For a moderately complex query I am trying to optimize, I noticed that removing the
TOP n clause changes the execution plan. I would have guessed that when a query includes
TOP n the database engine would run the query ignoring the the
TOP clause, and then at the end just shrink that result set down to the n number of rows that was requested. The graphical execution plan seems to indicate this is the case --
TOP is the "last" step. But it appears there is more going on.
My question is, how (and why) does a TOP n clause impact the execution plan of a query?
Here is a simplified version of what is going on in my case:
The query is matching rows from two tables, A and B.
TOP clause, the optimizer estimates there will be 19k rows from table A and 46k rows from table B. The actual number of rows returned is 16k for A and 13k for B. A hash match is used to join these two results sets for a total of 69 rows (then a sort is applied).

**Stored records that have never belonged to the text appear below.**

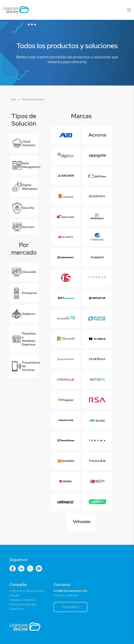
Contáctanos (70, 607)
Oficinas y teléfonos (66, 595)
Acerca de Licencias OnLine (27, 591)
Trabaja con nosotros (22, 600)
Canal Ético (17, 609)
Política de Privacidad (23, 604)
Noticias (14, 595)
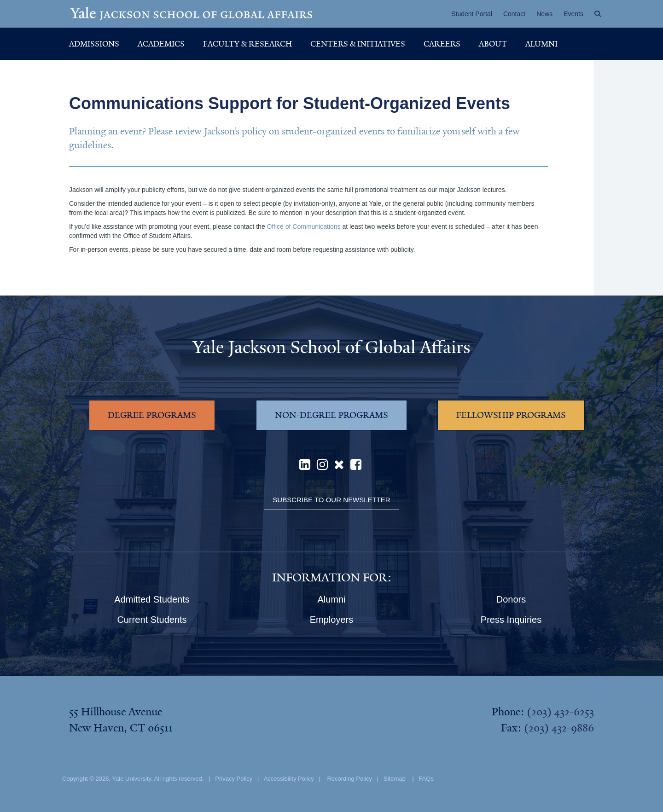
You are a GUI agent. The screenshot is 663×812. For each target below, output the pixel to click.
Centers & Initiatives (358, 44)
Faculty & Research (247, 44)
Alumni (541, 44)
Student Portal (471, 14)
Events (573, 14)
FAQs (426, 778)
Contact (514, 14)
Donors (511, 599)
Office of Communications (304, 226)
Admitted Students (151, 599)
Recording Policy (349, 778)
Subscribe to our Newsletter (331, 499)
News (544, 14)
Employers (332, 620)
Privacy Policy (233, 778)
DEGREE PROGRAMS (152, 415)
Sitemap (395, 778)
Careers (442, 44)
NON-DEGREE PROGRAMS (332, 415)
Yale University (131, 778)
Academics (161, 44)
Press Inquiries (511, 620)
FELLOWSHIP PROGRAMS (511, 415)
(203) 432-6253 (560, 712)
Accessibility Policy (289, 778)
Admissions (94, 44)
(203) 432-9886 (559, 728)
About (493, 44)
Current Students (151, 620)
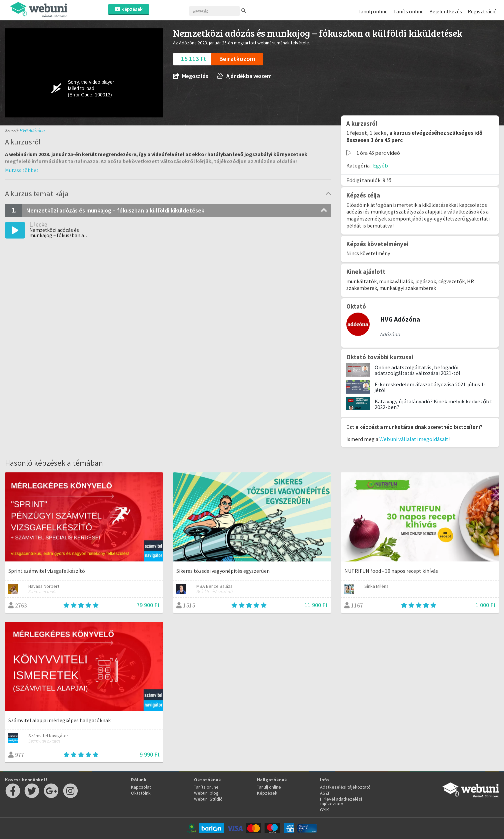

This query happens very quickly.
When I add
TOP 1001 the optimizer does not use a hash match; instead it first sorts the results from table A (same estimate/actual of 19k/16k) and does a nested loop against table B. The estimated number of rows for table B is now 1, and the strange thing is that the
TOP n directly affects the estimated number of executions (index seek) against B -- it appears to always be 2n+1, or in my case 2003. This estimate changes accordingly if I change
TOP n. Of course, since this is a nested join the actual number of executions is 16k (the number of rows from table A) and this slows down the query.
The actual scenario is a bit more complex but this captures the basic idea/behavior. Both tables are searched using index seeks. This is SQL Server 2008 R2 Enterprise edition.